General characteristics of the patients were tested using descriptive statistics. Related factors affecting Hcy levels at 10 months post-stroke were tested using the student's t test or the Chi-square test. Logistic regression was used to define the factors affecting Hcy levels at 10 months post-stroke. To investigate how Hcy level changes over time and what factors are related to the changes, we divided the normal homocysteinemia group at 10 months post stroke into the high to normal Hcy group (high at admission and normal at 10 months post stroke) and the persistently-normal group. We also subdivided the hyperhomocysteinemia group at 10 months post stroke into the normal to high Hcy group and the persistently-high Hcy group. They were analyzed using either the ANOVA test, or the Chi-square test. We also performed multivariable multinomial logistic regression to analyze the factors related to changing levels of Hcy. Changes in eating patterns after stoke with relation to the changes in Hcy levels were tested using the Chi-square test. Statistical significance was accepted at P < 0.05. Analyses were conducted using SPSS WIN 18.0 (SPSS Inc., Chicago, IL).

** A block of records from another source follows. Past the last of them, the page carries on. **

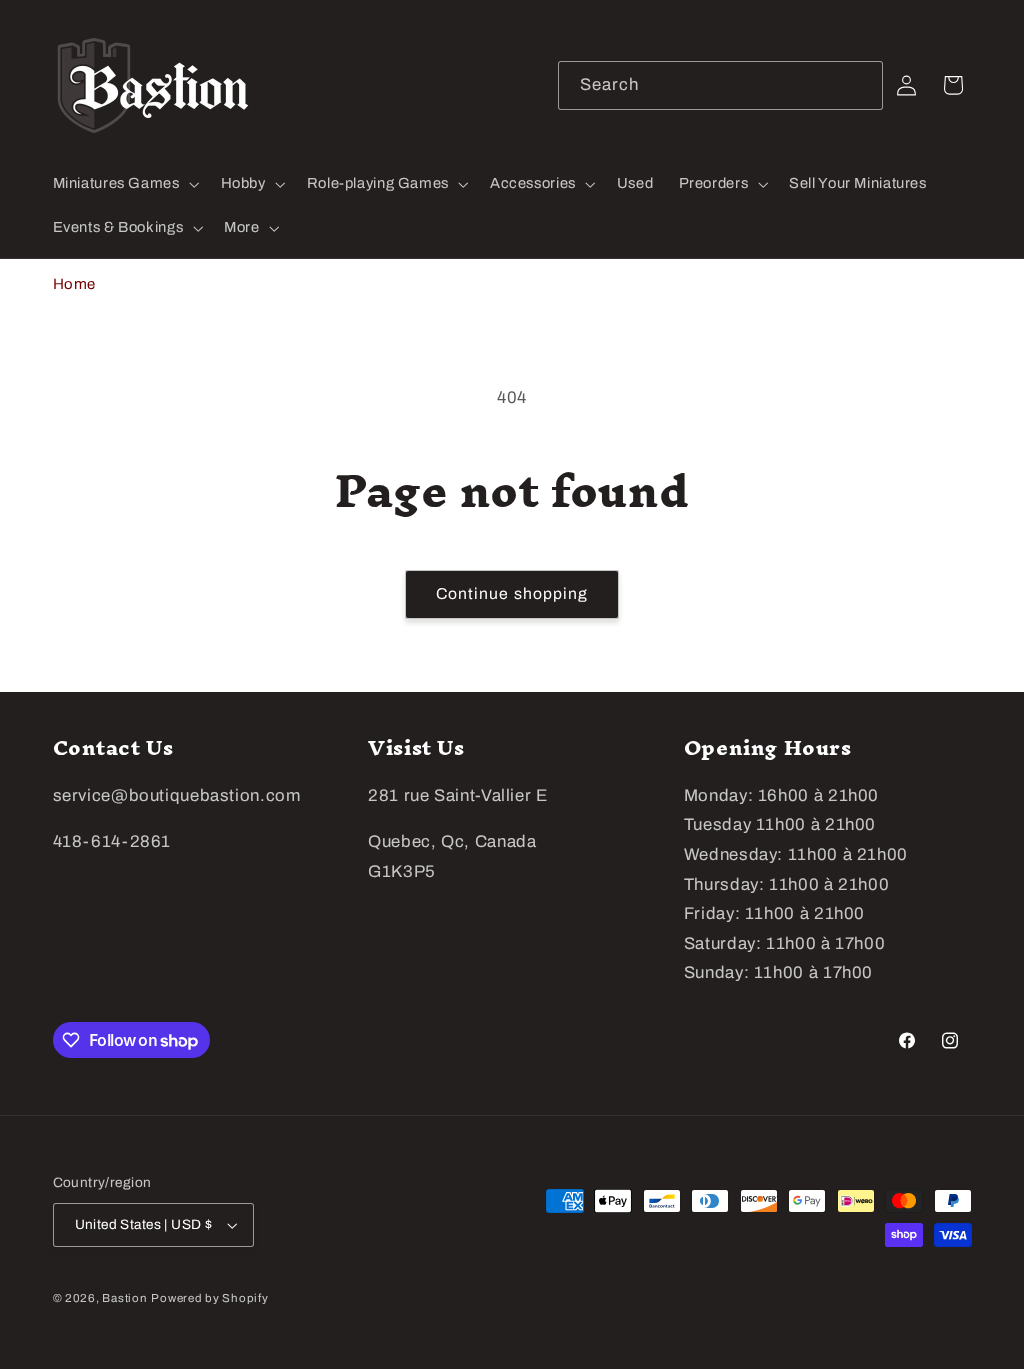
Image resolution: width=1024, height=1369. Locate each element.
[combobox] (721, 85)
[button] (124, 184)
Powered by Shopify (209, 1298)
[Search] (859, 85)
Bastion (124, 1298)
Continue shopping (512, 593)
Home (75, 284)
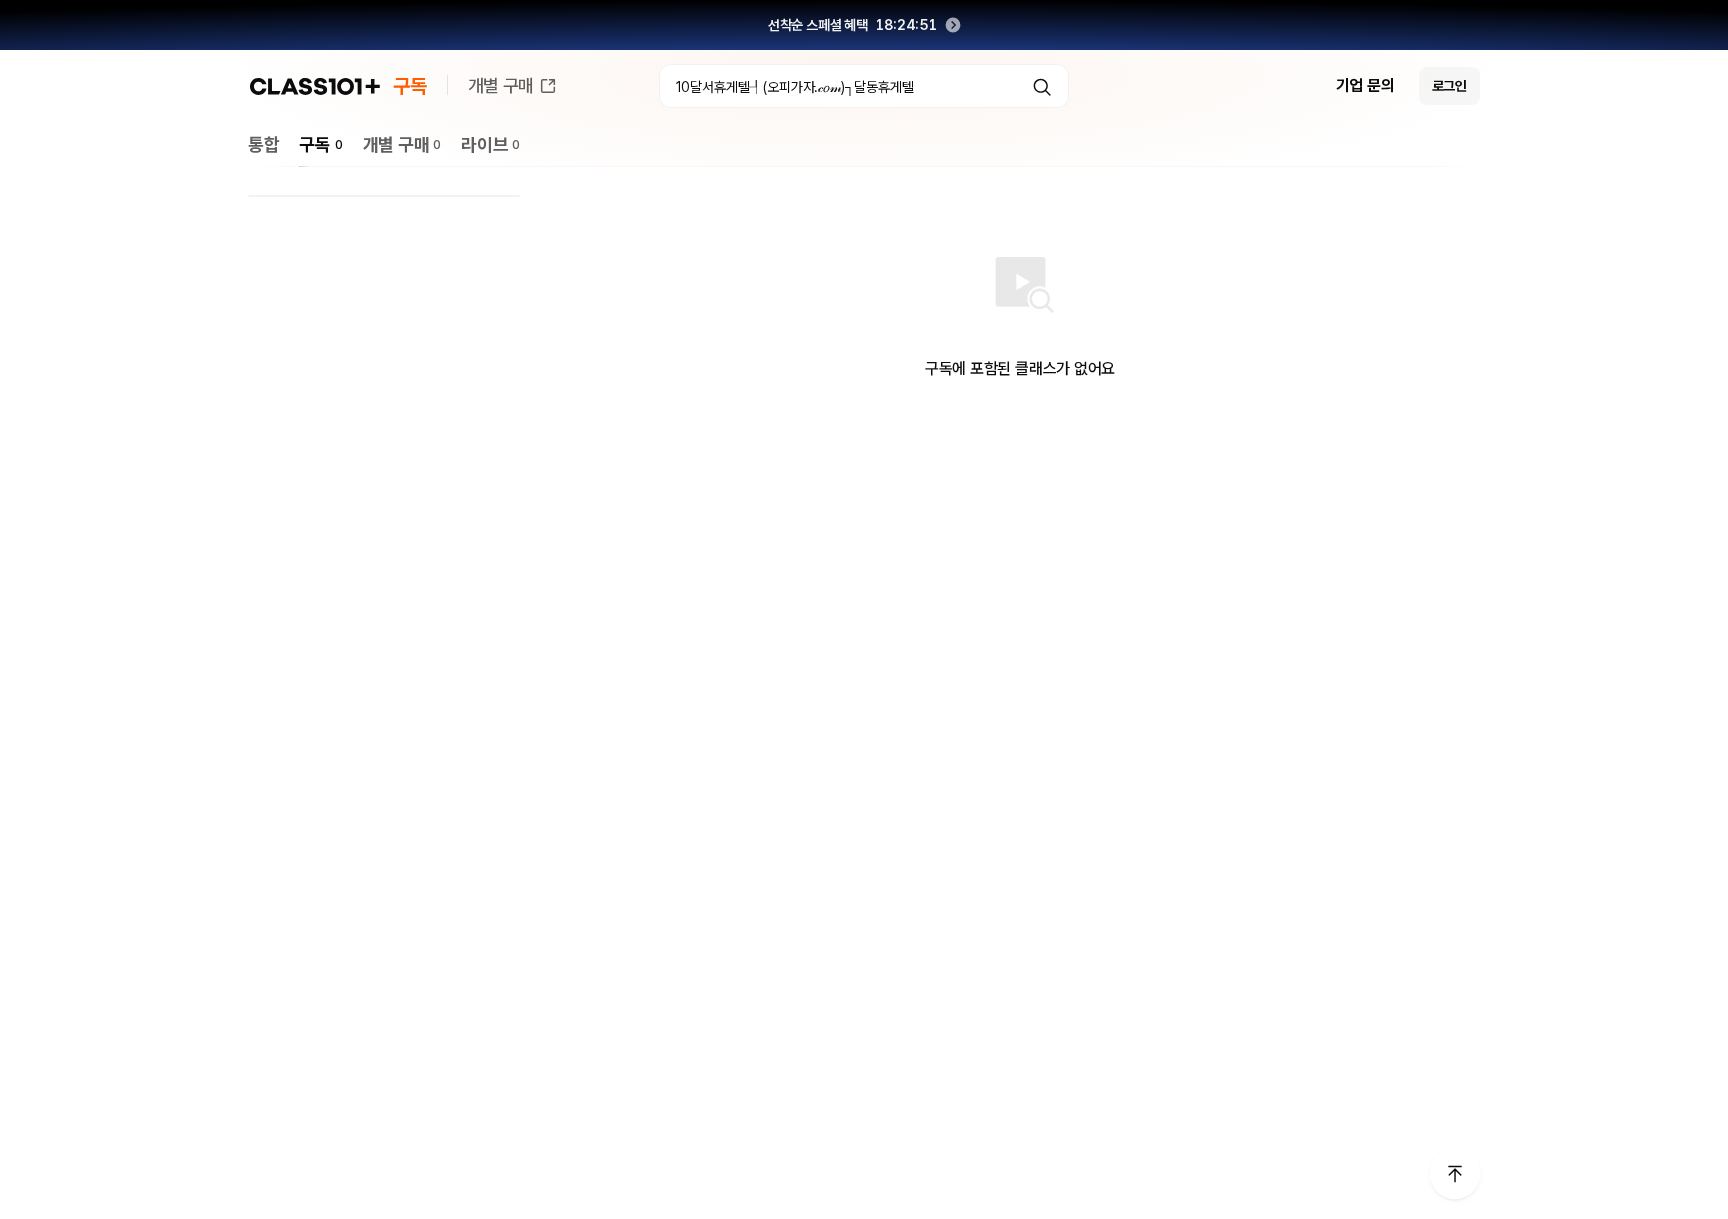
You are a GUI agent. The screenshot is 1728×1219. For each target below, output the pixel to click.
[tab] (263, 144)
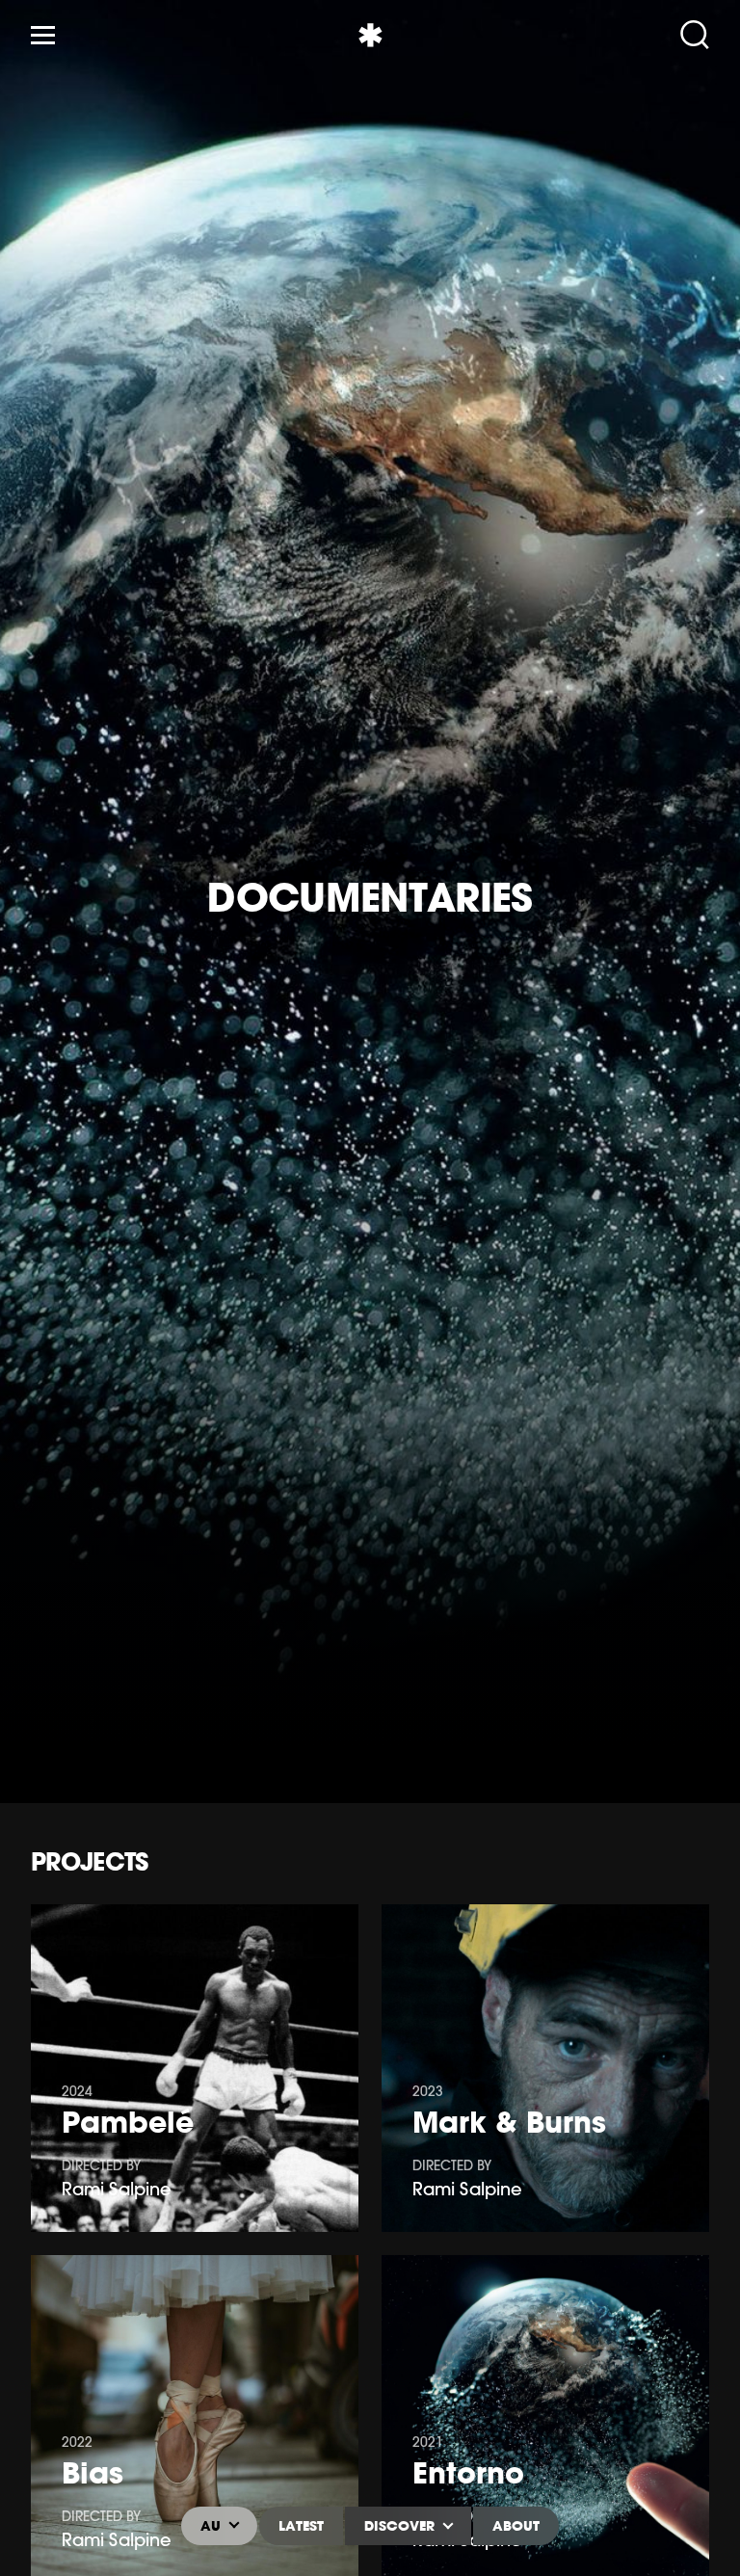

Of the 550 stroke patients admitted to our hospital during the defined time period in this study, 298 patients [n = 283 (95%) transferred to local hospitals near the patients' residential area; and n = 15 (4%) changed their contact numbers] could not be followed at 10 months post-stroke, which left 252 patients eligible for our analysis. In terms of demographics, stroke severity on admission, and the presence of risk factors, there were no significant differences between the patients who were followed and the patients who were not (data not shown). Of the 252 eligible patients, 49 dropped out, leaving a cohort of 203 patients at 10 months post-stroke for analysis. The subjects who dropped out included 8 patients with deteriorating physical conditions, 2 patients with dementia, 33 patients who refused to take blood samples, and 6 patients who had died (Fig. 1).
Forty-seven patients (23.2%) had hyperhomocysteinemia at admission and 58 patients (28.6%) had hyperhomocysteinemia at 10 months post-stroke. Malnutrition was present in 15 patients (7.7%), and 149 patients (76%) were at risk of malnutrition at 10 month post-stroke (Table 1). Deficiency in folate intake occurred in 88.7% of the patients (Table 1). Factors related to high Hcy levels at 10 months post-stroke included old age (P = 0.021), male sex (P = 0.009), previous alcohol consumption before the stroke (P = 0.023), current alcohol consumption (P = 0.003), current smoking (P = 0.040), high Hb (P = 0.042), low serum vitamin B12 (P = 0.011), and low serum folate (P = 0.002) (Table 1). The MNA score was significantly lower in the high Hcy group than in the normal Hcy group (P = 0.045) (Table 1).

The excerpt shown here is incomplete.